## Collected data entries
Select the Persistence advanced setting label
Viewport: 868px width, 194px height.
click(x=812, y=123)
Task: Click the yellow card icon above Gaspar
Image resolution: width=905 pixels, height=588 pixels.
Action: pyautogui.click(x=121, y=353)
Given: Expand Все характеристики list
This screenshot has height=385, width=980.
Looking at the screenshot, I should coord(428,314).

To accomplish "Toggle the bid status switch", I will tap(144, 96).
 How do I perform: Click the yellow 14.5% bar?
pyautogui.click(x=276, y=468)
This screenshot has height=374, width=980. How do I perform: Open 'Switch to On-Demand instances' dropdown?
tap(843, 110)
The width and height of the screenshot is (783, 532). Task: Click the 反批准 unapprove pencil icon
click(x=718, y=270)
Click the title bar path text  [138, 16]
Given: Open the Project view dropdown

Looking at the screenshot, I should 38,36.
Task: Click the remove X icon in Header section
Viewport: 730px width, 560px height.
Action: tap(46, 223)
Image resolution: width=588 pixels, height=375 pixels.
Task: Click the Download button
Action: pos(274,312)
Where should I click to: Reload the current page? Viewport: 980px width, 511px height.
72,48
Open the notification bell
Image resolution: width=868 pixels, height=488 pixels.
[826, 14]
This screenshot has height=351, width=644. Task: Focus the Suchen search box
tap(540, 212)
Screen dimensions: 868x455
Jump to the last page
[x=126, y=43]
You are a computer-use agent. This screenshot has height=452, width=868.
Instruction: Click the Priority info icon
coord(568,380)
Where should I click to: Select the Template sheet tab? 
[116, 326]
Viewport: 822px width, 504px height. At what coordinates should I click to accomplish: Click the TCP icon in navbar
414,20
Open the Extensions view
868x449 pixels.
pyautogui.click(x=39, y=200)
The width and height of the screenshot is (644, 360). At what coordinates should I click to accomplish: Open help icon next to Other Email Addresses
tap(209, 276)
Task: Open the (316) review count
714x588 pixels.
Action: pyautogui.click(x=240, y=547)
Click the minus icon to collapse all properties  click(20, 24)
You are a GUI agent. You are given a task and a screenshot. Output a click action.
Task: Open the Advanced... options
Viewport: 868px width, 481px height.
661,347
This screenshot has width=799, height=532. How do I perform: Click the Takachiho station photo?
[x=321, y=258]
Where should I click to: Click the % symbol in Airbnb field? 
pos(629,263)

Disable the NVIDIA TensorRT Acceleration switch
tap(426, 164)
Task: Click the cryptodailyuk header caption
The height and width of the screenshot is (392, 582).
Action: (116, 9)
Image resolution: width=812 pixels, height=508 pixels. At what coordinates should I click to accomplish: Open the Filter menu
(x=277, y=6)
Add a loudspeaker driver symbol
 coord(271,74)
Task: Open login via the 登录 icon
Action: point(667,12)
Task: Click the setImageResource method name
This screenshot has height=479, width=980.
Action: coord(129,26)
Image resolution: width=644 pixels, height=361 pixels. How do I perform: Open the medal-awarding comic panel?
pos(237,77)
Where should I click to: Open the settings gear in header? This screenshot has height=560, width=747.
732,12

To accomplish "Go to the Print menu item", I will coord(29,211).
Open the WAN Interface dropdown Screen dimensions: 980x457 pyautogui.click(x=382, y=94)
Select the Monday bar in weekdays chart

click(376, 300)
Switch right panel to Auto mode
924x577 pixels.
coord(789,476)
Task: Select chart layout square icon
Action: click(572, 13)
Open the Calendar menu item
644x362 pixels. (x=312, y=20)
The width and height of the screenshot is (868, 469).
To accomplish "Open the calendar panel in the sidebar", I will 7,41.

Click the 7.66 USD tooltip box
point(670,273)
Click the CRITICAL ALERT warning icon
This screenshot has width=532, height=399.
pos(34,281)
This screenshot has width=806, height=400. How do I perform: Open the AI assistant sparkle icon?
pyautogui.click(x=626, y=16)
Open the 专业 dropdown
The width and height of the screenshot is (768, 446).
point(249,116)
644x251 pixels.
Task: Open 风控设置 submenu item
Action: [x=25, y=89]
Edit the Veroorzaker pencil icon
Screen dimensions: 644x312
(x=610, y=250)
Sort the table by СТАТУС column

## Brief
Recast every one of the rows above as a Markdown table with the columns Number and Line. Give each non-blank line its own table row, numbered in order, and leave out the blank lines.

## Complete output
| Number | Line |
|---|---|
| 1 | Select the Persistence advanced setting label |
| 2 | Viewport: 868px width, 194px height. |
| 3 | click(x=812, y=123) |
| 4 | Task: Click the yellow card icon above Gaspar |
| 5 | Image resolution: width=905 pixels, height=588 pixels. |
| 6 | Action: pyautogui.click(x=121, y=353) |
| 7 | Given: Expand Все характеристики list |
| 8 | This screenshot has height=385, width=980. |
| 9 | Looking at the screenshot, I should coord(428,314). |
| 10 | To accomplish "Toggle the bid status switch", I will tap(144, 96). |
| 11 |  How do I perform: Click the yellow 14.5% bar? |
| 12 | pyautogui.click(x=276, y=468) |
| 13 | This screenshot has height=374, width=980. How do I perform: Open 'Switch to On-Demand instances' dropdown? |
| 14 | tap(843, 110) |
| 15 | The width and height of the screenshot is (783, 532). Task: Click the 反批准 unapprove pencil icon |
| 16 | click(x=718, y=270) |
| 17 | Click the title bar path text  [138, 16] |
| 18 | Given: Open the Project view dropdown |
| 19 | Looking at the screenshot, I should 38,36. |
| 20 | Task: Click the remove X icon in Header section |
| 21 | Viewport: 730px width, 560px height. |
| 22 | Action: tap(46, 223) |
| 23 | Image resolution: width=588 pixels, height=375 pixels. |
| 24 | Task: Click the Download button |
| 25 | Action: pos(274,312) |
| 26 | Where should I click to: Reload the current page? Viewport: 980px width, 511px height. |
| 27 | 72,48 |
| 28 | Open the notification bell |
| 29 | Image resolution: width=868 pixels, height=488 pixels. |
| 30 | [826, 14] |
| 31 | This screenshot has height=351, width=644. Task: Focus the Suchen search box |
| 32 | tap(540, 212) |
| 33 | Screen dimensions: 868x455 |
| 34 | Jump to the last page |
| 35 | [x=126, y=43] |
| 36 | You are a computer-use agent. This screenshot has height=452, width=868. |
| 37 | Instruction: Click the Priority info icon |
| 38 | coord(568,380) |
| 39 | Where should I click to: Select the Template sheet tab?  |
| 40 | [116, 326] |
| 41 | Viewport: 822px width, 504px height. At what coordinates should I click to accomplish: Click the TCP icon in navbar |
| 42 | 414,20 |
| 43 | Open the Extensions view |
| 44 | 868x449 pixels. |
| 45 | pyautogui.click(x=39, y=200) |
| 46 | The width and height of the screenshot is (644, 360). At what coordinates should I click to accomplish: Open help icon next to Other Email Addresses |
| 47 | tap(209, 276) |
| 48 | Task: Open the (316) review count |
| 49 | 714x588 pixels. |
| 50 | Action: pyautogui.click(x=240, y=547) |
| 51 | Click the minus icon to collapse all properties  click(20, 24) |
| 52 | You are a GUI agent. You are given a task and a screenshot. Output a click action. |
| 53 | Task: Open the Advanced... options |
| 54 | Viewport: 868px width, 481px height. |
| 55 | 661,347 |
| 56 | This screenshot has width=799, height=532. How do I perform: Click the Takachiho station photo? |
| 57 | [x=321, y=258] |
| 58 | Where should I click to: Click the % symbol in Airbnb field?  |
| 59 | pos(629,263) |
| 60 | Disable the NVIDIA TensorRT Acceleration switch |
| 61 | tap(426, 164) |
| 62 | Task: Click the cryptodailyuk header caption |
| 63 | The height and width of the screenshot is (392, 582). |
| 64 | Action: (116, 9) |
| 65 | Image resolution: width=812 pixels, height=508 pixels. At what coordinates should I click to accomplish: Open the Filter menu |
| 66 | (x=277, y=6) |
| 67 | Add a loudspeaker driver symbol |
| 68 |  coord(271,74) |
| 69 | Task: Open login via the 登录 icon |
| 70 | Action: point(667,12) |
| 71 | Task: Click the setImageResource method name |
| 72 | This screenshot has height=479, width=980. |
| 73 | Action: coord(129,26) |
| 74 | Image resolution: width=644 pixels, height=361 pixels. How do I perform: Open the medal-awarding comic panel? |
| 75 | pos(237,77) |
| 76 | Where should I click to: Open the settings gear in header? This screenshot has height=560, width=747. |
| 77 | 732,12 |
| 78 | To accomplish "Go to the Print menu item", I will coord(29,211). |
| 79 | Open the WAN Interface dropdown Screen dimensions: 980x457 pyautogui.click(x=382, y=94) |
| 80 | Select the Monday bar in weekdays chart |
| 81 | click(376, 300) |
| 82 | Switch right panel to Auto mode |
| 83 | 924x577 pixels. |
| 84 | coord(789,476) |
| 85 | Task: Select chart layout square icon |
| 86 | Action: click(572, 13) |
| 87 | Open the Calendar menu item |
| 88 | 644x362 pixels. (x=312, y=20) |
| 89 | The width and height of the screenshot is (868, 469). |
| 90 | To accomplish "Open the calendar panel in the sidebar", I will 7,41. |
| 91 | Click the 7.66 USD tooltip box |
| 92 | point(670,273) |
| 93 | Click the CRITICAL ALERT warning icon |
| 94 | This screenshot has width=532, height=399. |
| 95 | pos(34,281) |
| 96 | This screenshot has width=806, height=400. How do I perform: Open the AI assistant sparkle icon? |
| 97 | pyautogui.click(x=626, y=16) |
| 98 | Open the 专业 dropdown |
| 99 | The width and height of the screenshot is (768, 446). |
| 100 | point(249,116) |
| 101 | 644x251 pixels. |
| 102 | Task: Open 风控设置 submenu item |
| 103 | Action: [x=25, y=89] |
| 104 | Edit the Veroorzaker pencil icon |
| 105 | Screen dimensions: 644x312 |
| 106 | (x=610, y=250) |
| 107 | Sort the table by СТАТУС column |